On Sat, Nov 11, 2017 at 05:18:33PM -0700, Chris Murphy wrote:
> OK this might be in the stupid questions category, but I'm not
> understanding the purpose of computing hash collisions with -ss. Or
> more correctly, why it's taking so much longer than -s.
> 
> It seems like what we'd want is every filename to have the same hash,
> but for the file to go through a PBKDF so the hashes we get aren't
> (easily) brute forced. So I totally understand that -ss should take
> much longer than -s, but this is at least two orders magnitude longer
> (so far). That's why I'm confused.
> 
> -s option on this file system took 5 minutes, start to finish.
> -ss option is at 8 hours and counting.
> 
> The other part I'm not groking is that some filenames fail with:
> 
> WARNING: cannot find a hash collision for 'Tool', generating garbage,
> it won't match indexes
> 
> So? That seems like an undesirable outcome. And if it were just being
> pushed through a PBKDF function, it wouldn't fail. Every
> file/directory "Tool" would get the same hash on *this* run of
> btrs-image. If I run it again, or someone else runs it, they'd get
> some other hash (same hashes for each instance of "Tool" on their
> filesystem).

   In the FS tree, you can go from the inode of the file to its name
(where the inode is in the index, and the name is stored in the
corresponding data item). Alternatively, you can go from the filename
to the inode. In the latter case, since the keys are a structured 17
byte object, you obviously can't fit the whole filename into the key,
so the filename is hashed (using, IIRC, CRC32), and it's the hash that
appears in the key of the index.

   When an image is made without the -s options, the whole metadata is
stored, including all the filenames in the data items. For some
people, that's a security risk, and they don't want their filenames
leaking out, so -s exists to put junk in the filename records.
However, it doesn't change the hashes in the index to correspond with
the modified filenames, because that would at minimum require the
whole tree to be rebuilt (because all the items would have different
hashes, and hence different ordering in the index). This is a bad
thing for debugging, because you're not getting the details of the
tree as it was in the broken filesystem. So, in this case, the image
is actually broken, because the filenames don't match the hashes.

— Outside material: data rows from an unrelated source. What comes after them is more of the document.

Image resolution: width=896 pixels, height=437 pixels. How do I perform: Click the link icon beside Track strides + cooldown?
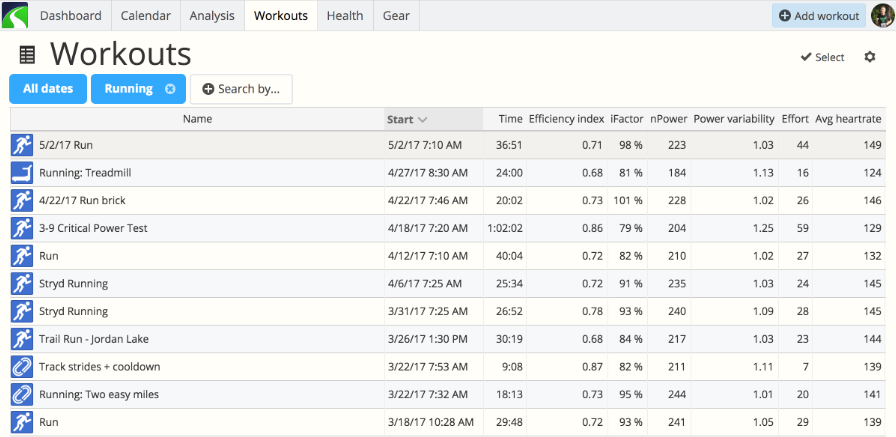click(x=22, y=367)
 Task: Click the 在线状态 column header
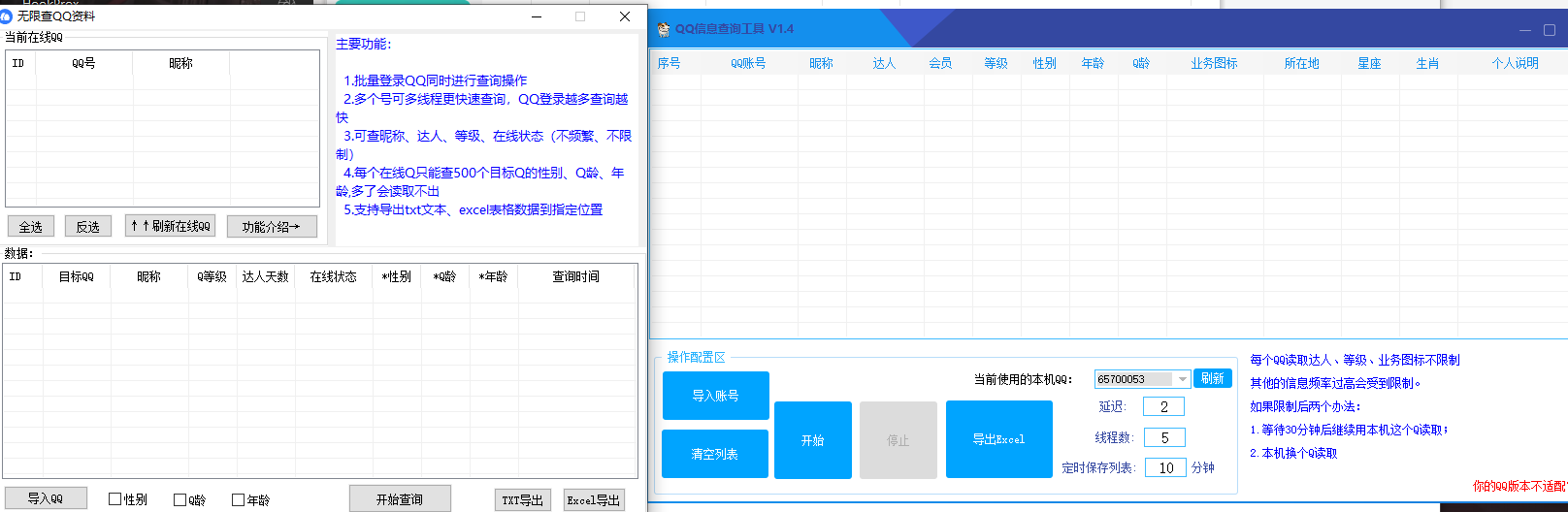[x=333, y=276]
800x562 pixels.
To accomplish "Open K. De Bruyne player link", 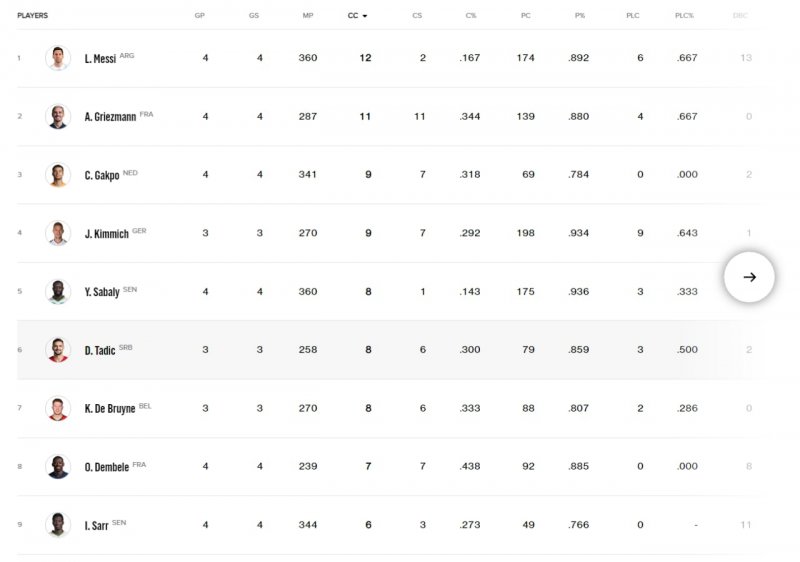I will click(110, 408).
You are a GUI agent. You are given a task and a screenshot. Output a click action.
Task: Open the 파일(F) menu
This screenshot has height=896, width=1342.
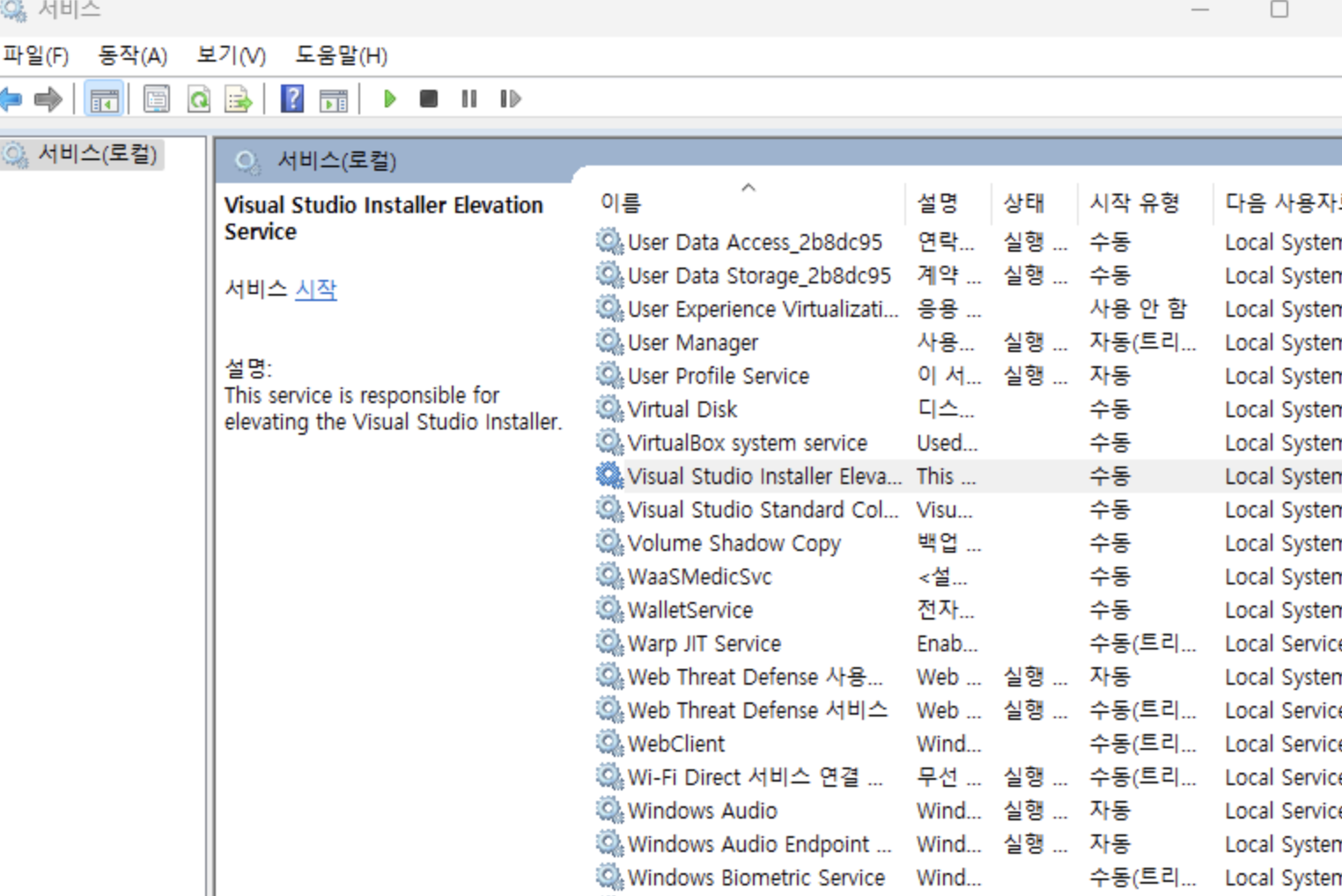pos(35,55)
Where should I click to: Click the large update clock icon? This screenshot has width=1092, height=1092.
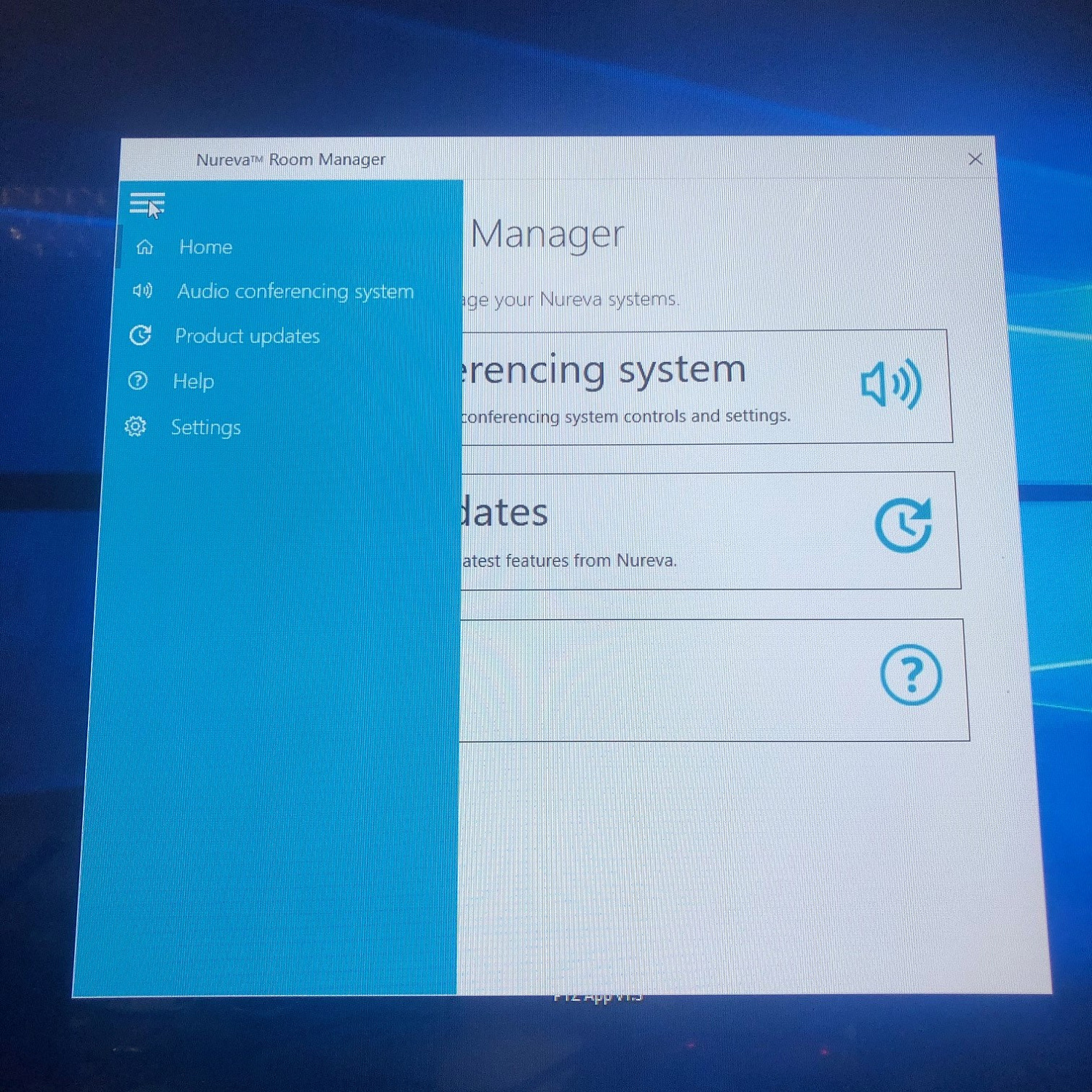click(903, 525)
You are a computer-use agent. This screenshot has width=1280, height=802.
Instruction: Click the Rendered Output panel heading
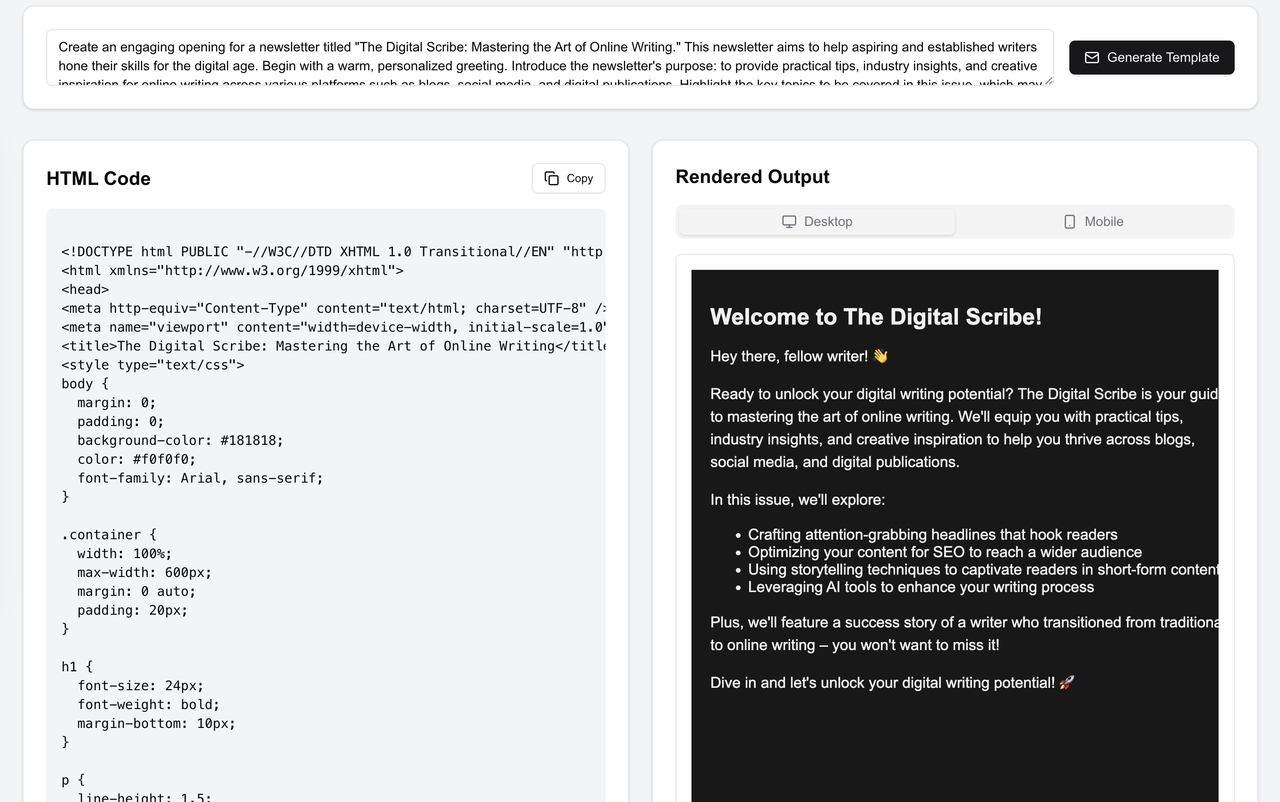point(752,176)
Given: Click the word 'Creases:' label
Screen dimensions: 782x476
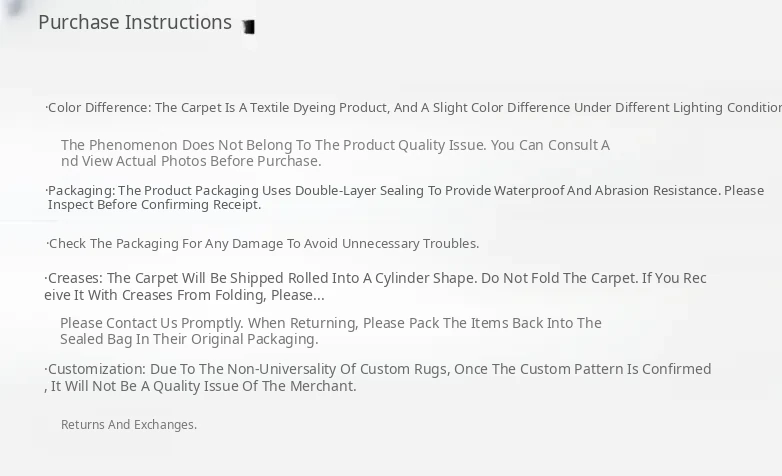Looking at the screenshot, I should [x=75, y=278].
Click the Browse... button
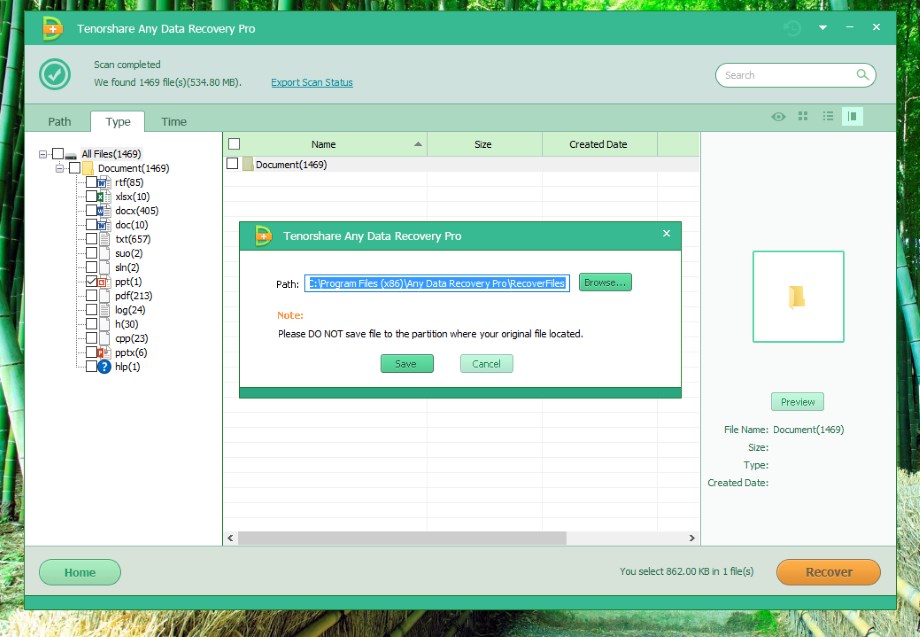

   Most of the time, that's absolutely fine, because the thing being
debugged is somewhere else, and it doesn't matter that "ls" on the
restored FS won't work right.

   However, in some (possibly hypothetical) cases, it _does_ matter,
and you do need the hashes to match the filenames. This is where -ss
comes in. We can't generate random filenames and then take the hashes
of those, because of the undesirability of rewriting the whole FS tree
to reindex it with the changed hashes. So, what -ss tries to do is
stick with the original hashes and find arbitrary filenames which
match them. It's (I think) CRC32, so it shouldn't be too hard, but
it's still non-trivial amounts of work to reverse engineer a
human-readable ASCII filename which hashes to a given value.
Particularly if, as was the case when Josef wrote it, a simple
brute-force algorithm was used.

   It could definitely be improved -- I believe there are some good
(but non-trivial) algorithms for finding preimages for CRC32 checksums
out there. It's just that btrfs-image doesn't use them. However, it's
not an option that's needed very often, so it's probably not worth
putting in the effort to fix it up. (I definitely remember Josef
commenting on IRC when he wrote -s and -ss that it could almost
certainly be done more efficiently, but he had bigger fish to fry at
the time, like fixing the broken FS he was working on)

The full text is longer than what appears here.